Some notes on how fishing hooks are made. The main gist is that you need to balance between strength, flexibility, and brittleness. A tempering oven is needed for hook production. Gamakatsu, a leading producer of hooks, uses digitally controlled tempering to make this repeatable and precise.

Material

Most fishing hooks are made from high carbon steel wire. It’s very important for this wire to be uniform, otherwise you’ll get weak parts in your hook.

Fishing hooks are often either zinc plated (one process to accomplish this is galvanization) for corrosion resistance, or nickle-plated to give it a black, stealthy sheen.

Forming

image

VMC uses (8) steps automated by machines:

  1. Cut a length of wire and strengthen it
  2. Add an eye by looping the top
  3. Forge / flatten the end
  4. Cut to size
  5. Coarse grind for sharpening
  6. Add barb
  7. Sharpening finish (while the hook is still straight!!)
  8. Shape the hook

Tempering

Make the metal hard

To harden the metal, you need to:

  1. Bring it up to a temp based on your metal type
  2. Hold it at that temp so that the metal is uniformly hot. How long it’s held there affects the material’s hardness.
  3. Cool it down (Gamakatsu cools their hooks in oil).

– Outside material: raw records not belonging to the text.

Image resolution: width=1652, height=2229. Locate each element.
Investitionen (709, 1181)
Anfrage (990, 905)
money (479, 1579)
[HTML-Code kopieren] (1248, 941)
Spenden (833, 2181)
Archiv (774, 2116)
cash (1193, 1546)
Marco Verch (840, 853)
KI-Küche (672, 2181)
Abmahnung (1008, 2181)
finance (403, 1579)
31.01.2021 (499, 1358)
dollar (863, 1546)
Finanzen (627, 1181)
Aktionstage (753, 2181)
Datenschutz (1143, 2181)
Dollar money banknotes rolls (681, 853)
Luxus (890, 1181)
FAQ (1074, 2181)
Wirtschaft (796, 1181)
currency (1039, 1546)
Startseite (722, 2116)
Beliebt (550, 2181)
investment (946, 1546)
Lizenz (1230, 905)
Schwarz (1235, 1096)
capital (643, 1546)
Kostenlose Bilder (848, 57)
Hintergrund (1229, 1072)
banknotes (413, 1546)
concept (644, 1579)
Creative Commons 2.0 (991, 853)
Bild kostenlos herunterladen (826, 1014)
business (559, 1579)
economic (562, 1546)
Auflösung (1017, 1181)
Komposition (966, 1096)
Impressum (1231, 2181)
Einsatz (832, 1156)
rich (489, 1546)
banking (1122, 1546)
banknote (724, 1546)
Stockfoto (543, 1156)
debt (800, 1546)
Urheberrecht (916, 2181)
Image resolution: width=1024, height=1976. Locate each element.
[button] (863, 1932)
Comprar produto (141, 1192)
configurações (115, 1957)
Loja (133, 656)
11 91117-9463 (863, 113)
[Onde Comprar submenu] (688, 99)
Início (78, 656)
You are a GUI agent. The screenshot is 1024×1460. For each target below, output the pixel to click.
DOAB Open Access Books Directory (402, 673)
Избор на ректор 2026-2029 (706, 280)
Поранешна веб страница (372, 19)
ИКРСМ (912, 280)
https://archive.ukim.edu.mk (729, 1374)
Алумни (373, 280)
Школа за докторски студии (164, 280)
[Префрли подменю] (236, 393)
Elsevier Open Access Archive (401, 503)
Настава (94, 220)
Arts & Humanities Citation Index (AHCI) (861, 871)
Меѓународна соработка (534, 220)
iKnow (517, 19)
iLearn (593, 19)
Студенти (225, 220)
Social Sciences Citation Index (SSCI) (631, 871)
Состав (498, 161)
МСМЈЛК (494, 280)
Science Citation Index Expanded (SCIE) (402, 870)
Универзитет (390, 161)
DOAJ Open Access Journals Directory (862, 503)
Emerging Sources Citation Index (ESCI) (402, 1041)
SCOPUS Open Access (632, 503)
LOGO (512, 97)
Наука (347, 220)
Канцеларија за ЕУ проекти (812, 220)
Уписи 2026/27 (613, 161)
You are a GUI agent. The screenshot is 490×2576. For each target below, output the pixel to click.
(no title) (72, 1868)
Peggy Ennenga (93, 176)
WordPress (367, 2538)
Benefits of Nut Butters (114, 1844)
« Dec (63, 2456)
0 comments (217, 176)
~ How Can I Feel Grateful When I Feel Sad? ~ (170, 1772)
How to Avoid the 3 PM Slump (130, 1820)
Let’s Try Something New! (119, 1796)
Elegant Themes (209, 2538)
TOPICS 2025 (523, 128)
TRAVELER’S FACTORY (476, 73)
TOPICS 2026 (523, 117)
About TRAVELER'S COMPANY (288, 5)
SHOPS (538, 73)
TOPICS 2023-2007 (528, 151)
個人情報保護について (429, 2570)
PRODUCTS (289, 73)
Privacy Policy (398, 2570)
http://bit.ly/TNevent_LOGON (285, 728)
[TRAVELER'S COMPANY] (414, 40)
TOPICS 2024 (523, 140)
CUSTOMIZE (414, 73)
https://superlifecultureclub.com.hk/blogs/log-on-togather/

Make the metal less brittle

Same thing, lower temp.

  1. Bring the metal up to a (lower, brittleness-reducing) temp.
  2. Hold it there again.
  3. Cool it down again

Sharpening

I’m still not sure how chemical sharpening works, but mechanical sharpening is simple enough. I’ve also seen cheap hook companies apparently solder or weld the tip of the hook on after the fact? It’s unclear to me why that would help.